Dr. Twemlow, who has done extensive work examining community violence, is director of the Peaceful Schools Project, a Menninger research project aimed at developing school interventions to reduce bullying and other acts of coercion and establish and more productive learning atmosphere. The book includes a chapter on the research.
Also contributing a chapter is Peter Fonagy, PhD, Menninger’s director of the Child & Family Program.
A chapter on the effects of community violence on children was contributed by Howard Osofsky, MD (MSP ’76) and Joy Osofsky, PhD (P ’76).
Sallye M. Wilkinson, PhD (P ’88, PA ’90) co-edited the book. She teaches at the Greater Kansas City Psychoanalytic Institute.
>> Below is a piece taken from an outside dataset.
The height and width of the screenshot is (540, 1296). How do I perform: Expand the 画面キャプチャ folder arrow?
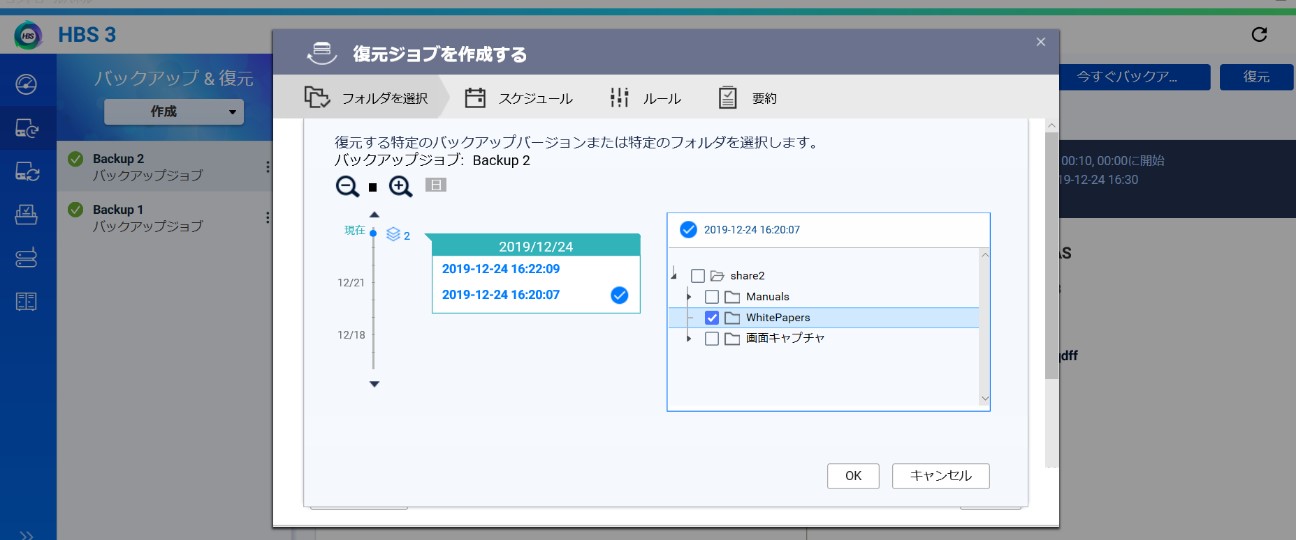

Also contributing as co-editor was Bruce Sklarew, MD, Principal Investigator, School-Based Mourning Project, Wendt Center for Loss and Healing, Washington, D.C.
Marvin Margolis, MD, PhD, past president of the American Psychoanalytic Association, said in a book review that the editors “deserve our highest praise for this ground-breaking publishing event.”
“Drawing on psychoanalytic concepts but not constrained by them, the contributors to this timely volume present innovative programs and practices developed to respond to human suffering in our era’s most violent, traumatic situations, from war and forced migration to crime and homelessness,” said Neil Altman, PhD, Editor, Psychoanalytic Dialogue. “The reader will be inspired by the courage, creativity and sophistication of clinicians who are socially engaged citizens. A must-read for those who want to know how psychoanalysis can be mobilized to respond to the crying needs of people around the world and right outside our doors.”
Psychotherapy text provides practical steps for a range of treaters
Glen O. Gabbard, MD (MSP ’75, MSP-M ’92), has written a new book, Long-Term Psychodynamic Psychotherapy: A Basic Text. The book provides a review of basic psychodynamic principles, discusses how to assess patients, write a formulation and think about indications and contraindications for long-term psychodynamic psychotherapy.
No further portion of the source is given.